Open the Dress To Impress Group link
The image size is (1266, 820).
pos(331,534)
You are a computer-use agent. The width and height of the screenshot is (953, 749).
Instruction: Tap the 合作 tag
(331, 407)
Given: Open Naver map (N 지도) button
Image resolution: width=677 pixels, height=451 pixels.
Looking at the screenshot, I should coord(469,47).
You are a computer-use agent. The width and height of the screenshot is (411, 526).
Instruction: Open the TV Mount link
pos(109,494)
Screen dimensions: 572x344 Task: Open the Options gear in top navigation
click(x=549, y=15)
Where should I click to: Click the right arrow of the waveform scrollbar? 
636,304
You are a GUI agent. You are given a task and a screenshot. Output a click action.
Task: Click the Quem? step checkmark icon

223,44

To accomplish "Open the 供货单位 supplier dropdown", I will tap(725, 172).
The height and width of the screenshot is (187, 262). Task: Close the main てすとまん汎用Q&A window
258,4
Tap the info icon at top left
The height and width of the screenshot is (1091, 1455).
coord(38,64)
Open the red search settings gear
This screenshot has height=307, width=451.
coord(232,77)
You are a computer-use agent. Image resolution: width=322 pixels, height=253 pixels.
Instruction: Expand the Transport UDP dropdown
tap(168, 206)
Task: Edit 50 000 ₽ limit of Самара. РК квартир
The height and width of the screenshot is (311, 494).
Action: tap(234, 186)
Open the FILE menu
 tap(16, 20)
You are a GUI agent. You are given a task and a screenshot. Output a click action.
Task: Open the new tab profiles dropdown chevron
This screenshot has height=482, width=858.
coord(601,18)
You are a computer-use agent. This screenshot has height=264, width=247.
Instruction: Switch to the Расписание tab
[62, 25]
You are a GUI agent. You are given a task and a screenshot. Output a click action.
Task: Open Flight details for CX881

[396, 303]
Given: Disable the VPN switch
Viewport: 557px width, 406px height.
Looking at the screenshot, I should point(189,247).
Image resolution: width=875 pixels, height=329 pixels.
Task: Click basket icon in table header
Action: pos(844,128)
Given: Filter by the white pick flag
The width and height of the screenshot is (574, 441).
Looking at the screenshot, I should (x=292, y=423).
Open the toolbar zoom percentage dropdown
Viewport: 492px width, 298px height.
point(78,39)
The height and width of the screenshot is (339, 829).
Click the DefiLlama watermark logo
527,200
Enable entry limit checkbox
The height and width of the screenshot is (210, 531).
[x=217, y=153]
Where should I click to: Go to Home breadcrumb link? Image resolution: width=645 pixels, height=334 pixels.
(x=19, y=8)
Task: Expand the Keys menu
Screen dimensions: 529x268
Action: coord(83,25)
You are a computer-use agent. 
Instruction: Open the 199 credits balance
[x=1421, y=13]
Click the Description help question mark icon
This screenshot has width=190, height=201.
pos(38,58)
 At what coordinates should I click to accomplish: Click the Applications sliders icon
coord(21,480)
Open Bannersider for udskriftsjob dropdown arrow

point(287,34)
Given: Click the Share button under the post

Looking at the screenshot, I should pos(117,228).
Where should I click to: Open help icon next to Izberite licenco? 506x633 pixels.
++++++++
TASK DESCRIPTION
Reproduce all of the entries above word for word, keeping their original order.

FINISHED EXERCISE
Open the Dress To Impress Group link
The image size is (1266, 820).
pos(331,534)
You are a computer-use agent. The width and height of the screenshot is (953, 749).
Instruction: Tap the 合作 tag
(331, 407)
Given: Open Naver map (N 지도) button
Image resolution: width=677 pixels, height=451 pixels.
Looking at the screenshot, I should coord(469,47).
You are a computer-use agent. The width and height of the screenshot is (411, 526).
Instruction: Open the TV Mount link
pos(109,494)
Screen dimensions: 572x344 Task: Open the Options gear in top navigation
click(x=549, y=15)
Where should I click to: Click the right arrow of the waveform scrollbar? 
636,304
You are a GUI agent. You are given a task and a screenshot. Output a click action.
Task: Click the Quem? step checkmark icon

223,44

To accomplish "Open the 供货单位 supplier dropdown", I will tap(725, 172).
The height and width of the screenshot is (187, 262). Task: Close the main てすとまん汎用Q&A window
258,4
Tap the info icon at top left
The height and width of the screenshot is (1091, 1455).
coord(38,64)
Open the red search settings gear
This screenshot has height=307, width=451.
coord(232,77)
You are a computer-use agent. Image resolution: width=322 pixels, height=253 pixels.
Instruction: Expand the Transport UDP dropdown
tap(168, 206)
Task: Edit 50 000 ₽ limit of Самара. РК квартир
The height and width of the screenshot is (311, 494).
Action: tap(234, 186)
Open the FILE menu
 tap(16, 20)
You are a GUI agent. You are given a task and a screenshot. Output a click action.
Task: Open the new tab profiles dropdown chevron
This screenshot has height=482, width=858.
coord(601,18)
You are a computer-use agent. This screenshot has height=264, width=247.
Instruction: Switch to the Расписание tab
[62, 25]
You are a GUI agent. You are given a task and a screenshot. Output a click action.
Task: Open Flight details for CX881

[396, 303]
Given: Disable the VPN switch
Viewport: 557px width, 406px height.
Looking at the screenshot, I should point(189,247).
Image resolution: width=875 pixels, height=329 pixels.
Task: Click basket icon in table header
Action: pos(844,128)
Given: Filter by the white pick flag
The width and height of the screenshot is (574, 441).
Looking at the screenshot, I should (x=292, y=423).
Open the toolbar zoom percentage dropdown
Viewport: 492px width, 298px height.
point(78,39)
The height and width of the screenshot is (339, 829).
Click the DefiLlama watermark logo
527,200
Enable entry limit checkbox
The height and width of the screenshot is (210, 531).
[x=217, y=153]
Where should I click to: Go to Home breadcrumb link? Image resolution: width=645 pixels, height=334 pixels.
(x=19, y=8)
Task: Expand the Keys menu
Screen dimensions: 529x268
Action: coord(83,25)
You are a computer-use agent. 
Instruction: Open the 199 credits balance
[x=1421, y=13]
Click the Description help question mark icon
This screenshot has width=190, height=201.
pos(38,58)
 At what coordinates should I click to accomplish: Click the Applications sliders icon
coord(21,480)
Open Bannersider for udskriftsjob dropdown arrow

point(287,34)
Given: Click the Share button under the post

Looking at the screenshot, I should pos(117,228).
Where should I click to: Open help icon next to Izberite licenco? 506x633 pixels.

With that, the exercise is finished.